Tinker, Evers and Chance had nothing on Pappageorgas, Chapman and Fisher.
You can read about them below.
There also are stories on the blog about a night at the ballpark in Marion, where the team gave away 500 bats to youngsters before a game that produced 36 runs and lasted until midnight.
Spoiler Alert: The Mets won!
I’ve also written on the blog about a voicemail I received a few weeks ago from a player who was part of Marion’s 1966 Appalachian League championship team. The message began with “Chad, it’s Carl Gentile of the old Marion Mets… where the stars of tomorrow shine tonight.” If you grew up attending Marion Mets games, you likely remember those words as part of PA announcer Bob Garnett’s warm welcome to the ballpark.
That’s all for now. You can find these stories and more on the blog, located on the header of the Marion Mets website.
Happy Opening Day, everyone!
Five happy words
Pappageorgas to Chapman to Fisher.
For the Elizabethton Twins on a mid-August night in 1976, those were the “saddest of possible words.”
OK, it doesn't exactly roll off the tongue like Tinker to Evers to Chance, but Marion’s infield trio – Bob Pappageorgas, Kelvin Chapman and Curtis Fisher – were just as dynamic of a double-play-turnin’ machine for one night as the “bear cubs” Franklin Pierce Adams wrote about more than a decade ago in his 1910 poem “Baseball’s Saddest Lexicon.”
Were Pappageorgas, Chapman and Fisher a trio of Mets fleeter than birds?
Ummmm, maybe.

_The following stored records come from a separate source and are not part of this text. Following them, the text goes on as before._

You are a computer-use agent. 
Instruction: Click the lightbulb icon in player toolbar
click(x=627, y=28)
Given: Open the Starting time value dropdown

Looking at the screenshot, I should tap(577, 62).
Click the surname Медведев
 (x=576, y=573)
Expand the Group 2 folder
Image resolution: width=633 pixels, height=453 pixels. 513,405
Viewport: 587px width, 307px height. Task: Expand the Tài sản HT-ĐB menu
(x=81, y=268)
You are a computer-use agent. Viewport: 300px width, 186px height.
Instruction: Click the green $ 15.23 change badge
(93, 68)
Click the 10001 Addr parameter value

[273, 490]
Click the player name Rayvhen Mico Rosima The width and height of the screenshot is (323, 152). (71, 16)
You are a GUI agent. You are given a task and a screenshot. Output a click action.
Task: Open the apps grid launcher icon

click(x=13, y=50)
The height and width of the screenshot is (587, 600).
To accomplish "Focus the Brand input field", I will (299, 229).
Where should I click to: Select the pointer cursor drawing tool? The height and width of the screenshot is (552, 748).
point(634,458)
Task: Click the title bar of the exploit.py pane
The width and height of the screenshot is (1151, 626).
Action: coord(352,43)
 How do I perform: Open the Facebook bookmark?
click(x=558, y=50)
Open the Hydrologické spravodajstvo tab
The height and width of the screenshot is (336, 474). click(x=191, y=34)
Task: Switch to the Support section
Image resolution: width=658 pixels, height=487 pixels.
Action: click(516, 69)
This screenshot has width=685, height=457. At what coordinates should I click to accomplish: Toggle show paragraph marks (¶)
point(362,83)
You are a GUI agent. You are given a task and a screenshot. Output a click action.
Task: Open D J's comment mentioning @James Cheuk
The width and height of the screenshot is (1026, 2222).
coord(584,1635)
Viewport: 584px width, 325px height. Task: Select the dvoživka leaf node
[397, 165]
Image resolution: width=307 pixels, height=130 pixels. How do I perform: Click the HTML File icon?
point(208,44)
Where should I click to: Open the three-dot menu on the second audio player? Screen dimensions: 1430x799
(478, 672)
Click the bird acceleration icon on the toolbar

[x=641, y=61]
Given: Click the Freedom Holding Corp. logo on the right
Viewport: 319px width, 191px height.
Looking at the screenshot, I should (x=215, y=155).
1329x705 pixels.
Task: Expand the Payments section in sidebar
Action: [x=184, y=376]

We don’t know.
But, we do know the Marion’s Mets turned four double plays that Aug. 13 night in a tense contest at Elizabethton’s ballpark down by the river.
Ruthlessly pricking the Twins’ gonfalon bubble, I guess.*
Each double play began with Pappageorgas, the slick-fielding 18-year-old shortstop from Pebble Beach, California, gobbling groundballs, tossing them over to Chapman at second base, who zipped the ball to Fisher at first.
Making a Twin “hit into a double,” Adams might write.
Perhaps the most crucial Twin-killing happened in the bottom of the eighth inning when Elizabethton loaded the bases as the Mets clung to a slim advantage.
The Pappageorgas to Chapman to Fisher infield combination quickly silenced the threat – and the 500-plus fans there witnessing the action – and Marion went on to win 3-0.
In all, the fleet-footed Pappageorgas recorded 10 assists with no errors that night. The rare feat was reported in local media – but nowhere in a poem that I’m aware of – and it got the attention of The Sporting News, which was a big deal in 1976.
Pappageorgas to Chapman to Fisher.
“Words that are heavy with nothing but trouble.”
* To be accurate, there was no gonfalon bubble to be pricked between these two teams. Both were cellar-dwellers in their respective Appalachian League divisions, Marion in the North and Elizabethton in the South.